S: Keith Giffen; A: Kody Chamberlain (Boom!, $3.99)

Another of the seemingly endless legion of comic-book dead men keeps on walking and surfing the 'Net in this somewhat tardy second chapter of Giffen's patch on Thinner, and slowly finds out more about why he came to be what he has come to be. Even though I'm coming across a bit snarky, this is still smartly written, and it's nice to read dialogue about blogging and the internet that sounds like the writer has actually had experience with the whole thing. Chamberlain's art is solid but murky- his "Imaginary Friends" don't help at all by "coloring" everything in shades of mottled gray. Still interesting, but might read better collected. B+

S/A: Various. (Boom!, $6.99)

Nice art turns by Fabio Moon and Rafael Albuquerque, among others, enliven this attempt by Boom! to replicate the success they've had with their zombie and Lovecraft anthologies.

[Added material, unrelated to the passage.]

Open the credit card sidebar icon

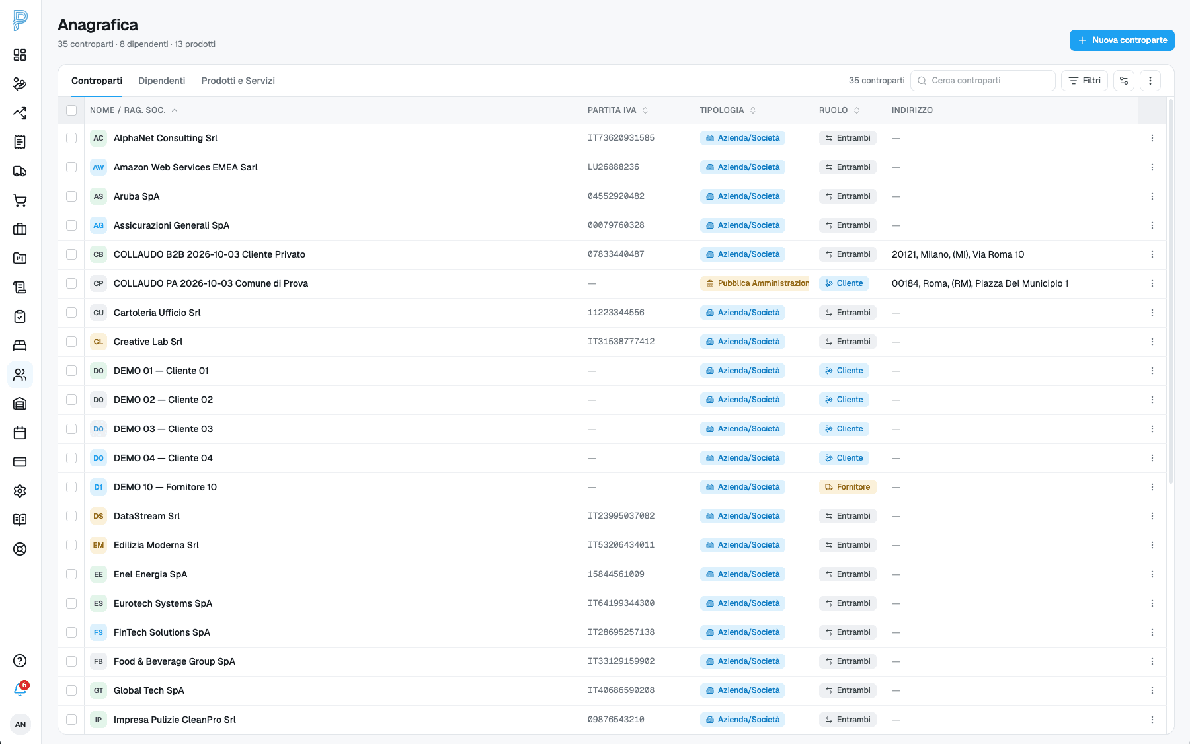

I don't know, I'm not really crazy about pirates actually- sure, I loved The Sea Hawk and Captain Blood, but I think it's just because I've always dug Errol Flynn flicks, liked Cutthroat Island for all the wrong reasons, and was mildly entertained by Pirates of the Carribean- but at the end of the day I really didn't get my mainsail hoisted by any of these tales. They weren't dull or bland, but just kinda went in one eye and out the other (or something like that). I was often reminded of Alan Moore and Dave Gibbons' distracting Tales of the Black Freighter from Watchmen, which wouldn't have made me unhappy if it had been omitted completely. If pirates shiver your timbers, however, you could do worse than to check this out- there's a real sense of at least trying to do something different, and that counts for a lot as far as I'm concerned. And as usual with Boom!, the production values are first rate- nice paper, coloring and so on. B

S/A: Richard Marcej. (Baboon Books, $3.50)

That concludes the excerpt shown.